Pattern: Fallback and Recovery

Category: Tool Use Source: FOR-0012 Status: Documented

When to Use

When operations can fail and the system needs to degrade gracefully rather than crash. Essential for production systems where reliability matters — tool calls may fail, APIs may be down, LLM responses may be malformed. The agent needs backup plans.

How It Works

Attempt the primary operation (tool call, API request, generation)
If it fails, analyze the failure type (timeout, bad input, service down, malformed response)
Apply the appropriate fallback strategy:
- Retry: Same operation, possibly with adjusted parameters
- Alternative tool: Use a different tool that achieves the same goal
- Simpler method: Fall back to a less sophisticated but more reliable approach
- Cached/default response: Use saved data or default answers
- Human escalation: Alert a human if no automated fallback works
Log the failure and recovery for later analysis
Continue processing with the fallback result

Example

A digital talent that pulls real-time pricing data from an API. If the API times out, it retries once. If it fails again, it falls back to cached pricing from the last successful fetch.
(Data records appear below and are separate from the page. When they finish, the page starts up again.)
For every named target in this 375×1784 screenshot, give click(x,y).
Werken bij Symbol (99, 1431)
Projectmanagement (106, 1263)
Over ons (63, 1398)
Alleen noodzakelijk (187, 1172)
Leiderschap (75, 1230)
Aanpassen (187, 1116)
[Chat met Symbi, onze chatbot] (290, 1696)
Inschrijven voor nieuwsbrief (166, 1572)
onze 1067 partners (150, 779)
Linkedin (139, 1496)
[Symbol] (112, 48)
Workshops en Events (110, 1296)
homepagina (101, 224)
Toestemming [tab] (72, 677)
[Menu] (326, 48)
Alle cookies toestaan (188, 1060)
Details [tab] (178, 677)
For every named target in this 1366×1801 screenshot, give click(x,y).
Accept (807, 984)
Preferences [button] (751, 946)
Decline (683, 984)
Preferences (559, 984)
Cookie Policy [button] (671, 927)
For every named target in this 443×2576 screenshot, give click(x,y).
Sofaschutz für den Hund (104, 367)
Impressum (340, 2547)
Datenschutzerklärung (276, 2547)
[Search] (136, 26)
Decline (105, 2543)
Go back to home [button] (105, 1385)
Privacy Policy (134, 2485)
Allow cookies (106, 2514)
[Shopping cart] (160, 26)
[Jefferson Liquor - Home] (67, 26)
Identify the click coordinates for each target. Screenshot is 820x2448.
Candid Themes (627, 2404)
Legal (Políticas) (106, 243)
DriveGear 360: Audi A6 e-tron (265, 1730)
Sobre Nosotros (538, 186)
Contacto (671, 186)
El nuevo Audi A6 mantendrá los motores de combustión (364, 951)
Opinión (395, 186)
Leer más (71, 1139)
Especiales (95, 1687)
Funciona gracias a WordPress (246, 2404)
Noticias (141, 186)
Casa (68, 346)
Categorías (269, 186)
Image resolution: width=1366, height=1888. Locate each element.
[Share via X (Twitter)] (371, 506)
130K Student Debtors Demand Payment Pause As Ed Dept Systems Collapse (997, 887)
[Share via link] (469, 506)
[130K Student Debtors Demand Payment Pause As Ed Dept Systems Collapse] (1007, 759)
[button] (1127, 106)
If no cache exists, it flags the report as "pricing data unavailable — manual update required" and escalates to the human operator.

Tradeoffs

Pro	Con
System stays operational despite failures	Each fallback layer adds complexity
Builds user trust through reliability	Fallback responses may be lower quality
Failures are logged for systematic improvement	Over-engineering fallbacks for rare failures wastes effort
Graceful degradation over hard crashes	Must test each fallback path independently

Factory Usage

Role Factory auto-improve: If a modification does not improve the score, the change is reverted (fallback to previous version).
Agent trigger system: Non-trigger phrases redirect to the correct agent rather than failing silently — a form of routing fallback.